STORED DATA:
________________

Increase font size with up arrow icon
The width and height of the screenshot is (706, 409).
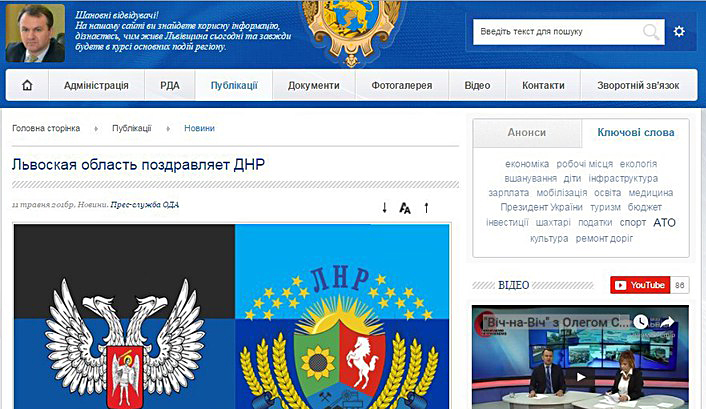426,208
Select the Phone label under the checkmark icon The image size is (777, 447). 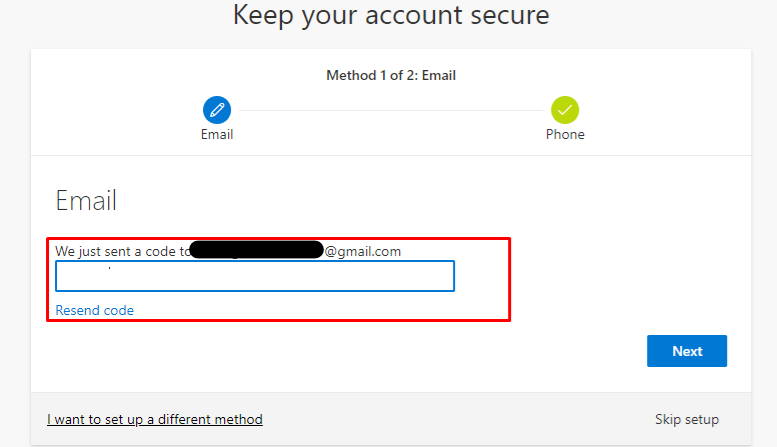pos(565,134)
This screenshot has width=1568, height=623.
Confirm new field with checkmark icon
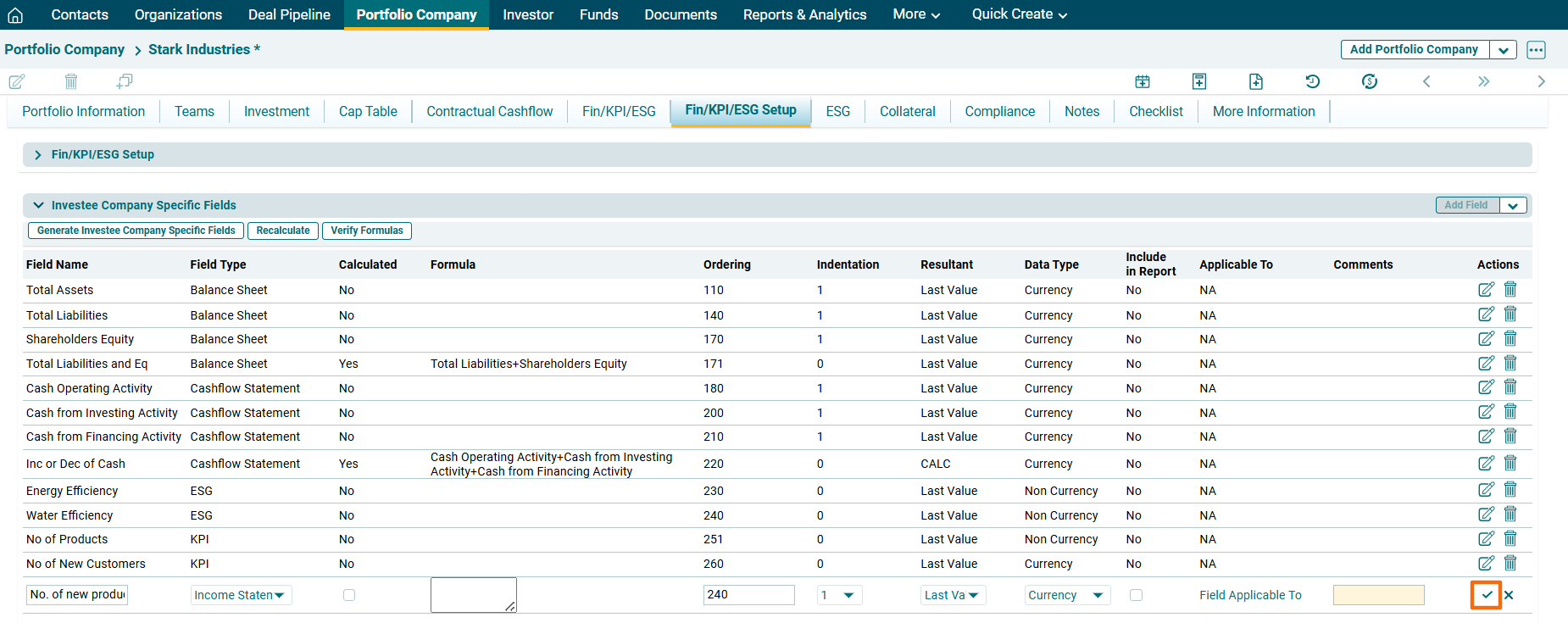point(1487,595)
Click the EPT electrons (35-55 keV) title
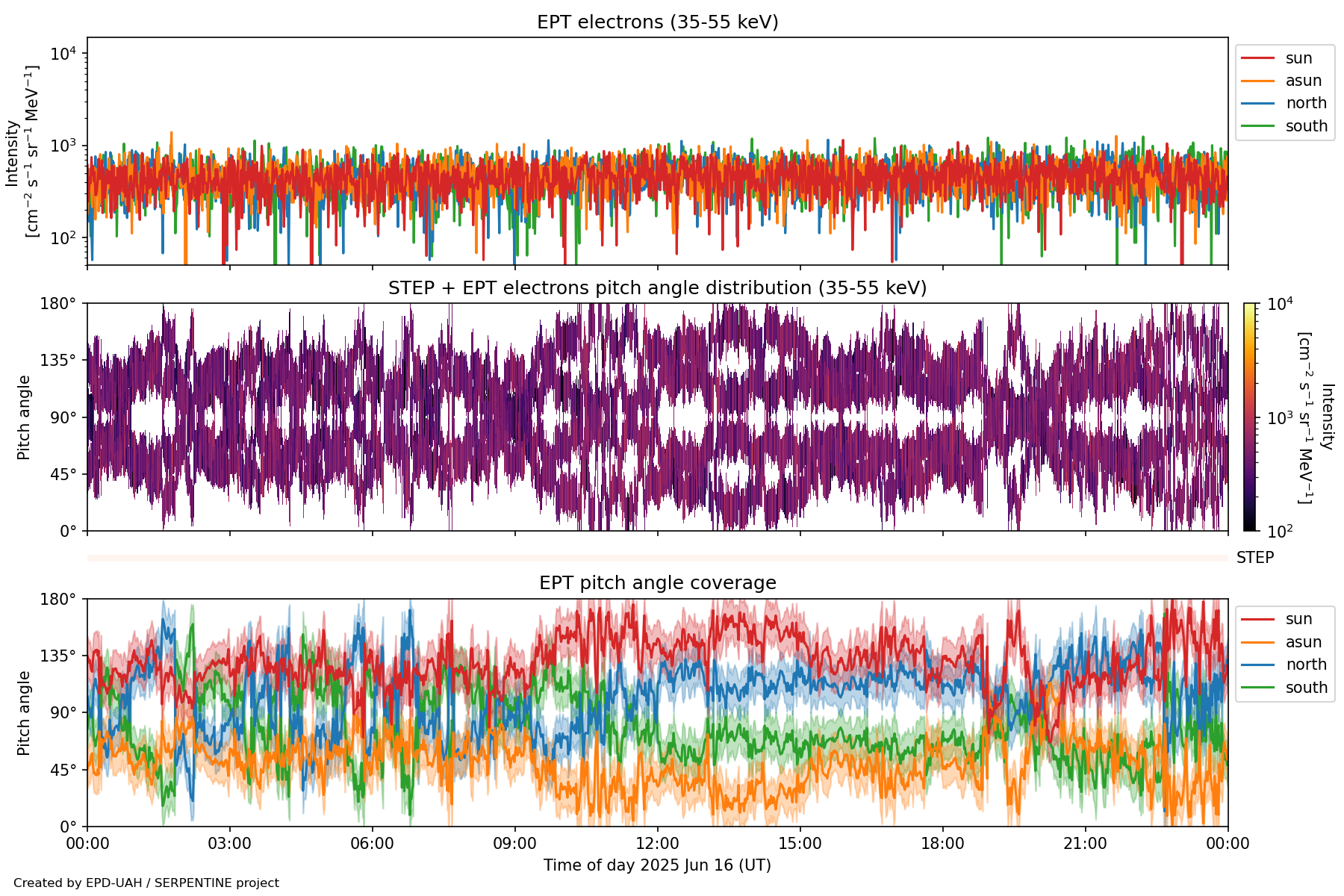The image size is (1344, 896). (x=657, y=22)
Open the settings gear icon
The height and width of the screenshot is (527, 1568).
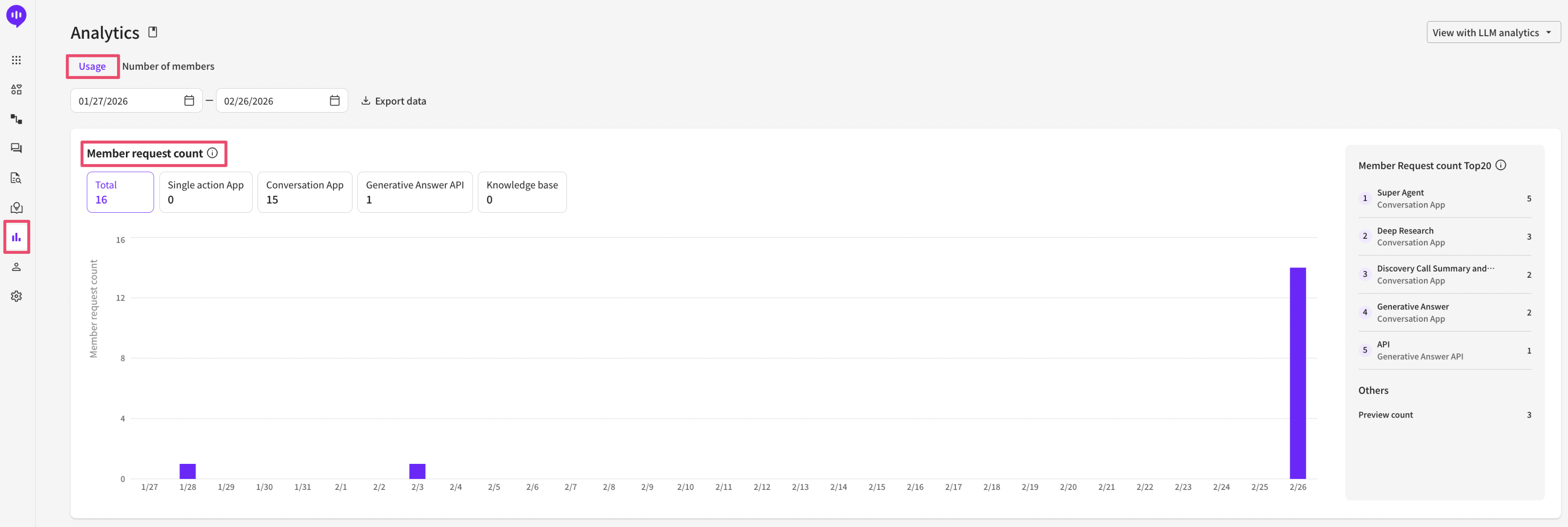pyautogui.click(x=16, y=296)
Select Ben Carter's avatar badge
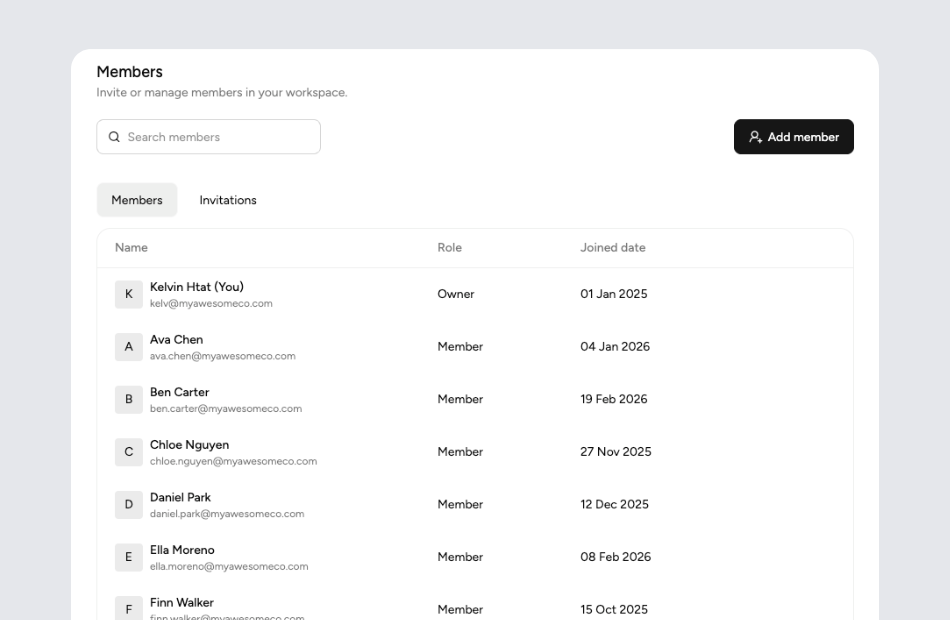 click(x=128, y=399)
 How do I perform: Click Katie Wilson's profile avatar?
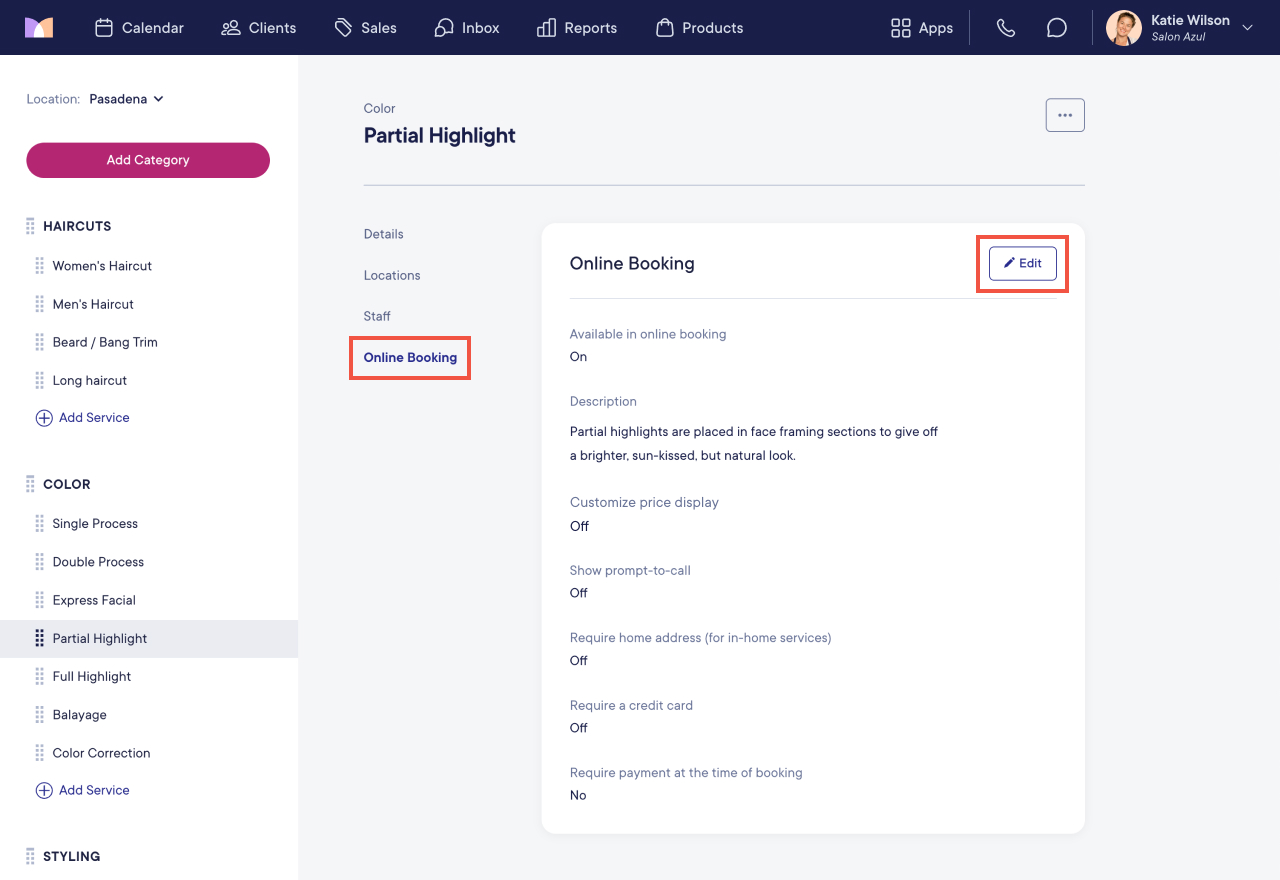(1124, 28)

________________

ABOUT THIS TASK: Restate word for word the lines that begin at the one containing "The height and" and end with the final line of the records. Pictures stay out.

RESULT FOR THIS EXERCISE:
The height and width of the screenshot is (527, 1568).
pyautogui.click(x=16, y=296)
Select Ben Carter's avatar badge
 click(x=128, y=399)
 How do I perform: Click Katie Wilson's profile avatar?
(1124, 28)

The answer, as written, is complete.